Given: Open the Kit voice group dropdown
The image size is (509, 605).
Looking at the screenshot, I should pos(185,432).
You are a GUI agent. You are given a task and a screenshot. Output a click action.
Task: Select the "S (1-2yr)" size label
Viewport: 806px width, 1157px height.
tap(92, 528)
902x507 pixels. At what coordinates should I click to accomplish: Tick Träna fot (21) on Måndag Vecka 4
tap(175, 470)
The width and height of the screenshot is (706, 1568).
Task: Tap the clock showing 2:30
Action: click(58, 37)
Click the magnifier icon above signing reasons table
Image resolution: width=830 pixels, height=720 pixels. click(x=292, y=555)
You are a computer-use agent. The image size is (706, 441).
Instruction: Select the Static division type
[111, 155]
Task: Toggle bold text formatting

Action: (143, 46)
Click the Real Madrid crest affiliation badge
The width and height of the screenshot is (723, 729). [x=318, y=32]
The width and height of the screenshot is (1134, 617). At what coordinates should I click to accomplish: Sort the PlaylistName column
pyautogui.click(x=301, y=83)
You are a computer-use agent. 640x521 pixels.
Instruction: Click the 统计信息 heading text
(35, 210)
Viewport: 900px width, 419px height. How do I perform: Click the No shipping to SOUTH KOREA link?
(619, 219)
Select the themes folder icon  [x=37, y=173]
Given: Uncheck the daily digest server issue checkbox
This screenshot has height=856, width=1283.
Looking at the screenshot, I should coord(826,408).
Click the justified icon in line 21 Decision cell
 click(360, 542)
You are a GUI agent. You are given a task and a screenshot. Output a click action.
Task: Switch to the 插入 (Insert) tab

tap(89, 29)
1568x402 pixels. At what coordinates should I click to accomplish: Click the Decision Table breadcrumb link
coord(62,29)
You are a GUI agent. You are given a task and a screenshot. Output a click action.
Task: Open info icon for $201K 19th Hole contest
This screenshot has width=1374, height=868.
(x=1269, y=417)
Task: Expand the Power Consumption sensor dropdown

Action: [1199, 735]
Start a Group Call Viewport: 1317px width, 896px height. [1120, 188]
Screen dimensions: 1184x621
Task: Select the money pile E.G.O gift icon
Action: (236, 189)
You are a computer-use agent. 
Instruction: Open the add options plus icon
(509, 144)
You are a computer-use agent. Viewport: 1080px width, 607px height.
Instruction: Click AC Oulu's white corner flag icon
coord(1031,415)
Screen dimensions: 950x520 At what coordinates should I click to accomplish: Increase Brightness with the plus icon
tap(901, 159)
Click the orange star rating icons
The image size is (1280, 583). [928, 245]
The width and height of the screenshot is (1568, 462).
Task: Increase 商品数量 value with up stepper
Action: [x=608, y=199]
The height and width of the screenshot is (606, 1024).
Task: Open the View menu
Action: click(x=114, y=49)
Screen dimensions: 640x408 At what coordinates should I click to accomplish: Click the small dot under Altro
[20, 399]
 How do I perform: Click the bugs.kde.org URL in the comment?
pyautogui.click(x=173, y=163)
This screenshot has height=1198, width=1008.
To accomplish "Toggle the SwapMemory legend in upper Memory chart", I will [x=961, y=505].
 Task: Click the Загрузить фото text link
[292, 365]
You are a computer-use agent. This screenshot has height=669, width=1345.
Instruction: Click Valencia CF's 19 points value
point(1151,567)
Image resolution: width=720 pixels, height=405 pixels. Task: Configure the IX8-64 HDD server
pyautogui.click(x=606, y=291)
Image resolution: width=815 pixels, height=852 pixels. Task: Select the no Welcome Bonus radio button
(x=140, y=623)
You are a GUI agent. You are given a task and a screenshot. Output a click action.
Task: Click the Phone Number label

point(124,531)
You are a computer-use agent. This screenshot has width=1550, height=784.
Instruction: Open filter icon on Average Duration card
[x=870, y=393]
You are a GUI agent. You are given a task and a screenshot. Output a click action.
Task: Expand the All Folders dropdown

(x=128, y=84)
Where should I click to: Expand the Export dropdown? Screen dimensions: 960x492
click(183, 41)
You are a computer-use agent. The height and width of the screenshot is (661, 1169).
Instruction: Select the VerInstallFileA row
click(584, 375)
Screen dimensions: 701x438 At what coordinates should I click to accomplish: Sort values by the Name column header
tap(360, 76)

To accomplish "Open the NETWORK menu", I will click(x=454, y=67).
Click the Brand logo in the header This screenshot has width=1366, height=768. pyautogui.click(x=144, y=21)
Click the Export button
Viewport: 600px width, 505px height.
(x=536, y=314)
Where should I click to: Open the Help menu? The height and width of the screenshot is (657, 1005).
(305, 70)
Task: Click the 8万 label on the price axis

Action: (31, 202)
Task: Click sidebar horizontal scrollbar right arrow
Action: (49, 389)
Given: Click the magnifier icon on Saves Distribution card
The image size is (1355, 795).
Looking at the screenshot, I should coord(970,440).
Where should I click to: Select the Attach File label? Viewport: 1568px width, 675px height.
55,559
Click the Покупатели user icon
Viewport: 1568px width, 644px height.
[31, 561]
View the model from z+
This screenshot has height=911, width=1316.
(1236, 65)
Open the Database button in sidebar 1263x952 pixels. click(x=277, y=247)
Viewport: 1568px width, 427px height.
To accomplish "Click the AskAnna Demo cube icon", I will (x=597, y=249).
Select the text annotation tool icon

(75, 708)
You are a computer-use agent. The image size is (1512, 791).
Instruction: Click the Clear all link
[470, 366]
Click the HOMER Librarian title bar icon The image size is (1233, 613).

☆ ☆ ☆ ☆

EXERCISE AIM: Set the entries down again precisely as they were given.

SOLUTION TO THE EXERCISE:
Given: Open the Kit voice group dropdown
The image size is (509, 605).
Looking at the screenshot, I should pos(185,432).
You are a GUI agent. You are given a task and a screenshot. Output a click action.
Task: Select the "S (1-2yr)" size label
Viewport: 806px width, 1157px height.
tap(92, 528)
902x507 pixels. At what coordinates should I click to accomplish: Tick Träna fot (21) on Måndag Vecka 4
tap(175, 470)
The width and height of the screenshot is (706, 1568).
Task: Tap the clock showing 2:30
Action: click(58, 37)
Click the magnifier icon above signing reasons table
Image resolution: width=830 pixels, height=720 pixels. click(x=292, y=555)
You are a computer-use agent. The image size is (706, 441).
Instruction: Select the Static division type
[111, 155]
Task: Toggle bold text formatting

Action: (143, 46)
Click the Real Madrid crest affiliation badge
The width and height of the screenshot is (723, 729). [x=318, y=32]
The width and height of the screenshot is (1134, 617). At what coordinates should I click to accomplish: Sort the PlaylistName column
pyautogui.click(x=301, y=83)
You are a computer-use agent. 640x521 pixels.
Instruction: Click the 统计信息 heading text
(35, 210)
Viewport: 900px width, 419px height. How do I perform: Click the No shipping to SOUTH KOREA link?
(619, 219)
Select the themes folder icon  [x=37, y=173]
Given: Uncheck the daily digest server issue checkbox
This screenshot has height=856, width=1283.
Looking at the screenshot, I should coord(826,408).
Click the justified icon in line 21 Decision cell
 click(360, 542)
You are a GUI agent. You are given a task and a screenshot. Output a click action.
Task: Switch to the 插入 (Insert) tab

tap(89, 29)
1568x402 pixels. At what coordinates should I click to accomplish: Click the Decision Table breadcrumb link
coord(62,29)
You are a GUI agent. You are given a task and a screenshot. Output a click action.
Task: Open info icon for $201K 19th Hole contest
This screenshot has width=1374, height=868.
(x=1269, y=417)
Task: Expand the Power Consumption sensor dropdown

Action: [1199, 735]
Start a Group Call Viewport: 1317px width, 896px height. [1120, 188]
Screen dimensions: 1184x621
Task: Select the money pile E.G.O gift icon
Action: (236, 189)
You are a computer-use agent. 
Instruction: Open the add options plus icon
(509, 144)
You are a computer-use agent. Viewport: 1080px width, 607px height.
Instruction: Click AC Oulu's white corner flag icon
coord(1031,415)
Screen dimensions: 950x520 At what coordinates should I click to accomplish: Increase Brightness with the plus icon
tap(901, 159)
Click the orange star rating icons
The image size is (1280, 583). [928, 245]
The width and height of the screenshot is (1568, 462).
Task: Increase 商品数量 value with up stepper
Action: [x=608, y=199]
The height and width of the screenshot is (606, 1024).
Task: Open the View menu
Action: click(x=114, y=49)
Screen dimensions: 640x408 At what coordinates should I click to accomplish: Click the small dot under Altro
[20, 399]
 How do I perform: Click the bugs.kde.org URL in the comment?
pyautogui.click(x=173, y=163)
This screenshot has height=1198, width=1008.
To accomplish "Toggle the SwapMemory legend in upper Memory chart", I will [x=961, y=505].
 Task: Click the Загрузить фото text link
[292, 365]
You are a computer-use agent. This screenshot has height=669, width=1345.
Instruction: Click Valencia CF's 19 points value
point(1151,567)
Image resolution: width=720 pixels, height=405 pixels. Task: Configure the IX8-64 HDD server
pyautogui.click(x=606, y=291)
Image resolution: width=815 pixels, height=852 pixels. Task: Select the no Welcome Bonus radio button
(x=140, y=623)
You are a GUI agent. You are given a task and a screenshot. Output a click action.
Task: Click the Phone Number label

point(124,531)
You are a computer-use agent. This screenshot has width=1550, height=784.
Instruction: Open filter icon on Average Duration card
[x=870, y=393]
You are a GUI agent. You are given a task and a screenshot. Output a click action.
Task: Expand the All Folders dropdown

(x=128, y=84)
Where should I click to: Expand the Export dropdown? Screen dimensions: 960x492
click(183, 41)
You are a computer-use agent. The height and width of the screenshot is (661, 1169).
Instruction: Select the VerInstallFileA row
click(584, 375)
Screen dimensions: 701x438 At what coordinates should I click to accomplish: Sort values by the Name column header
tap(360, 76)

To accomplish "Open the NETWORK menu", I will click(x=454, y=67).
Click the Brand logo in the header This screenshot has width=1366, height=768. pyautogui.click(x=144, y=21)
Click the Export button
Viewport: 600px width, 505px height.
(x=536, y=314)
Where should I click to: Open the Help menu? The height and width of the screenshot is (657, 1005).
(305, 70)
Task: Click the 8万 label on the price axis

Action: (31, 202)
Task: Click sidebar horizontal scrollbar right arrow
Action: (49, 389)
Given: Click the magnifier icon on Saves Distribution card
The image size is (1355, 795).
Looking at the screenshot, I should coord(970,440).
Where should I click to: Select the Attach File label? Viewport: 1568px width, 675px height.
55,559
Click the Покупатели user icon
Viewport: 1568px width, 644px height.
[31, 561]
View the model from z+
This screenshot has height=911, width=1316.
(1236, 65)
Open the Database button in sidebar 1263x952 pixels. click(x=277, y=247)
Viewport: 1568px width, 427px height.
To accomplish "Click the AskAnna Demo cube icon", I will (x=597, y=249).
Select the text annotation tool icon

(75, 708)
You are a computer-use agent. The image size is (1512, 791).
Instruction: Click the Clear all link
[470, 366]
Click the HOMER Librarian title bar icon The image size is (1233, 613).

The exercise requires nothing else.